Source: The New York Times
Prime Minister Netanyahu would not be able to bring the entire settler movement on board for any kind of territorial deal that would be acceptable to Palestinians. But by breaking down the issue, he may be able to address the various constituencies within the 300,000 settler population in the West Bank, now 50 percent bigger than it was in 2000.
The question is whether Netanyahu could minimize the amount of political and financial support that hard-core settlers can draw.
First, more than two-thirds of them live in large settlements that are relatively close to the 1967 Green Line and likely to be kept by Israel in a land swap deal with the Palestinians. Second, of the remainder who reside in settlements that would become part of the Palestinian state, some live there primarily for affordable housing and would be willing to relocate inside Israel in exchange for attractive compensation.
But there would definitely remain a hard core of thousands — probably tens of thousands — of religiously or politically motivated settlers who would not cooperate with evacuation and who would mobilize their many allies inside the Israeli parliament, government, and in the United States to try to derail a deal.
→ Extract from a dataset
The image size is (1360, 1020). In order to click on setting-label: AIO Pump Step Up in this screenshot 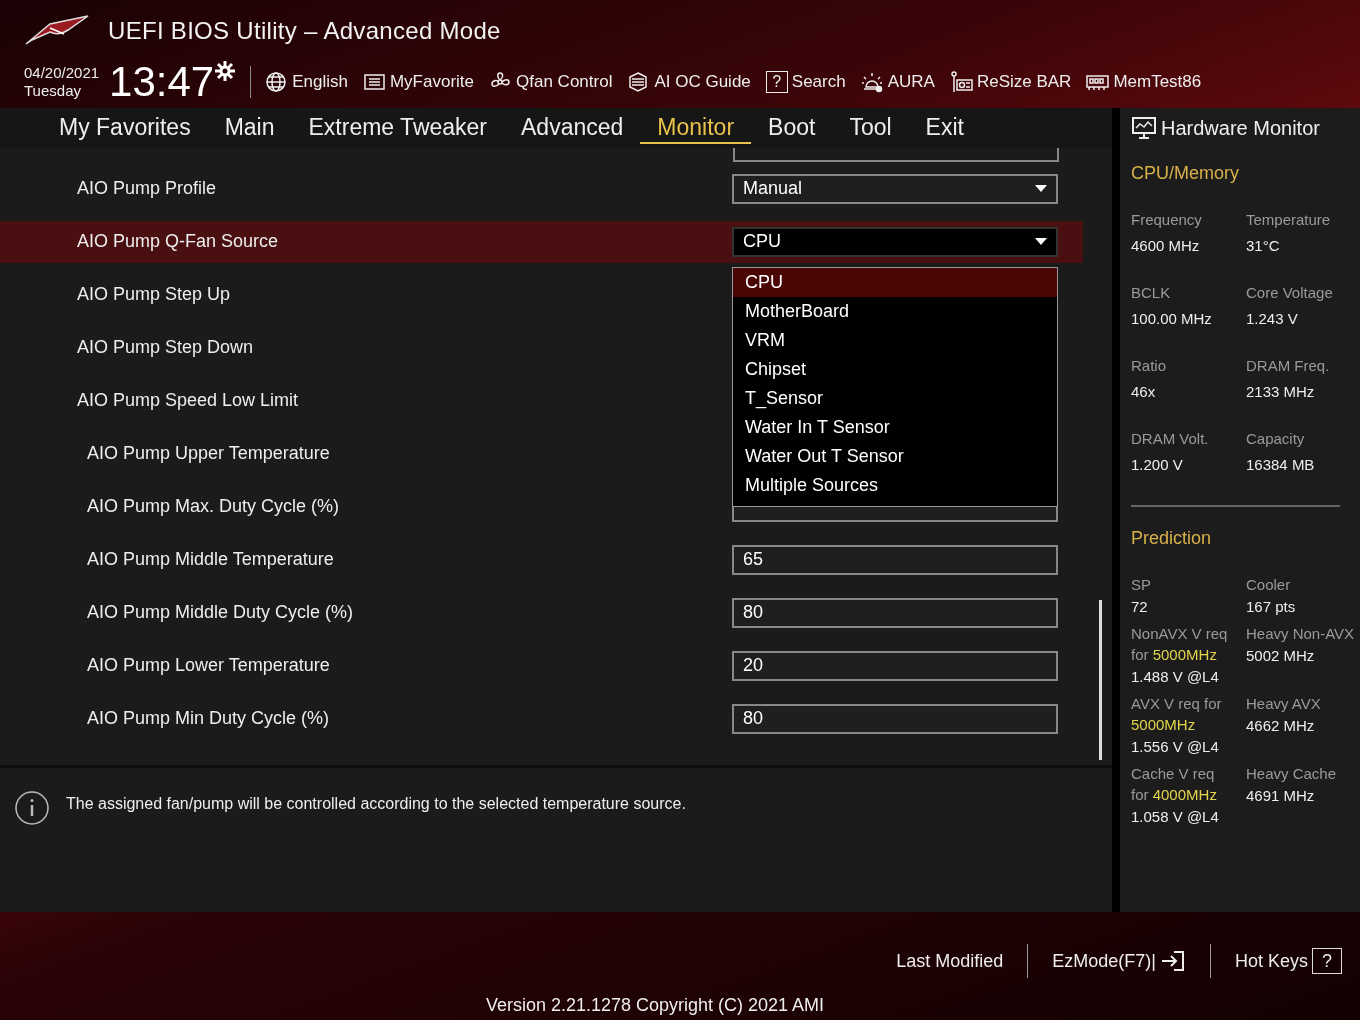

The question is whether Netanyahu could satisfy the concerns of most Israelis (including on religious issues such as access to Jewish holy sites in Jerusalem, Hebron, and elsewhere in the West Bank, as well as territorial and security issues) through a deal with the Palestinians and thereby minimize the amount of political and financial support on which recalcitrant settlers could draw. But at present the Israelis and Palestinians are still far from a point in the negotiations at which Netanyahu would face this problem.